Exercise directions:
A faithful transcription of the entries below is required.

Start of Given data

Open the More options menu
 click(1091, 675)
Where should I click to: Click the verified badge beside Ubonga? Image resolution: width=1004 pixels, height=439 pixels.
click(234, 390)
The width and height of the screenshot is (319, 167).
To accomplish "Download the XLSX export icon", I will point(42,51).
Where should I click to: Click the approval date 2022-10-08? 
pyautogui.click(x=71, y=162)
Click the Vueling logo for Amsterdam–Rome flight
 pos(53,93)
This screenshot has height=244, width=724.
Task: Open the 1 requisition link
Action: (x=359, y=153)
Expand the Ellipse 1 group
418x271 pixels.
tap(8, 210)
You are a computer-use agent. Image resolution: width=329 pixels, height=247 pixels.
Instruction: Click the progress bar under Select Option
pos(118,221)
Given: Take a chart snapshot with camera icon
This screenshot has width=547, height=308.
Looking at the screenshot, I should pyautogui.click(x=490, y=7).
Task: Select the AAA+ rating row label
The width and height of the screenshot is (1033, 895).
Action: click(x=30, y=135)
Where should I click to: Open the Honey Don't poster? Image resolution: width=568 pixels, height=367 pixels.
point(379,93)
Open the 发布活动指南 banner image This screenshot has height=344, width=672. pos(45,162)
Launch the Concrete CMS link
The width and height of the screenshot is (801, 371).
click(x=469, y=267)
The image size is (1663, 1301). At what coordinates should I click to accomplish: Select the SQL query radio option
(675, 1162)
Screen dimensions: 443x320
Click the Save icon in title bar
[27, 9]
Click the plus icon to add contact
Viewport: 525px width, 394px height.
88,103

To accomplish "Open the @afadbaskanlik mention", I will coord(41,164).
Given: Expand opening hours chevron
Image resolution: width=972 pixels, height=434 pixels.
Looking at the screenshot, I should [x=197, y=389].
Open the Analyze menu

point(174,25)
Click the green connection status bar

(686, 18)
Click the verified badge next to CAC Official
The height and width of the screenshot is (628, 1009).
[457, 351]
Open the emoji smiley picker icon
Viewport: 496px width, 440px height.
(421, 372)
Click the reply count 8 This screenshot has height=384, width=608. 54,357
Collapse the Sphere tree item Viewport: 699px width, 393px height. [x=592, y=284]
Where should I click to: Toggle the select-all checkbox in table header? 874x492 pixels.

End of Given data

Response to this exercise:
Open the More options menu
 click(1091, 675)
Where should I click to: Click the verified badge beside Ubonga? Image resolution: width=1004 pixels, height=439 pixels.
click(234, 390)
The width and height of the screenshot is (319, 167).
To accomplish "Download the XLSX export icon", I will point(42,51).
Where should I click to: Click the approval date 2022-10-08? 
pyautogui.click(x=71, y=162)
Click the Vueling logo for Amsterdam–Rome flight
 pos(53,93)
This screenshot has height=244, width=724.
Task: Open the 1 requisition link
Action: (x=359, y=153)
Expand the Ellipse 1 group
418x271 pixels.
tap(8, 210)
You are a computer-use agent. Image resolution: width=329 pixels, height=247 pixels.
Instruction: Click the progress bar under Select Option
pos(118,221)
Given: Take a chart snapshot with camera icon
This screenshot has width=547, height=308.
Looking at the screenshot, I should pyautogui.click(x=490, y=7).
Task: Select the AAA+ rating row label
The width and height of the screenshot is (1033, 895).
Action: click(x=30, y=135)
Where should I click to: Open the Honey Don't poster? Image resolution: width=568 pixels, height=367 pixels.
point(379,93)
Open the 发布活动指南 banner image This screenshot has height=344, width=672. pos(45,162)
Launch the Concrete CMS link
The width and height of the screenshot is (801, 371).
click(x=469, y=267)
The image size is (1663, 1301). At what coordinates should I click to accomplish: Select the SQL query radio option
(675, 1162)
Screen dimensions: 443x320
Click the Save icon in title bar
[27, 9]
Click the plus icon to add contact
Viewport: 525px width, 394px height.
88,103

To accomplish "Open the @afadbaskanlik mention", I will coord(41,164).
Given: Expand opening hours chevron
Image resolution: width=972 pixels, height=434 pixels.
Looking at the screenshot, I should [x=197, y=389].
Open the Analyze menu

point(174,25)
Click the green connection status bar

(686, 18)
Click the verified badge next to CAC Official
The height and width of the screenshot is (628, 1009).
[457, 351]
Open the emoji smiley picker icon
Viewport: 496px width, 440px height.
(421, 372)
Click the reply count 8 This screenshot has height=384, width=608. 54,357
Collapse the Sphere tree item Viewport: 699px width, 393px height. [x=592, y=284]
Where should I click to: Toggle the select-all checkbox in table header? 874x492 pixels.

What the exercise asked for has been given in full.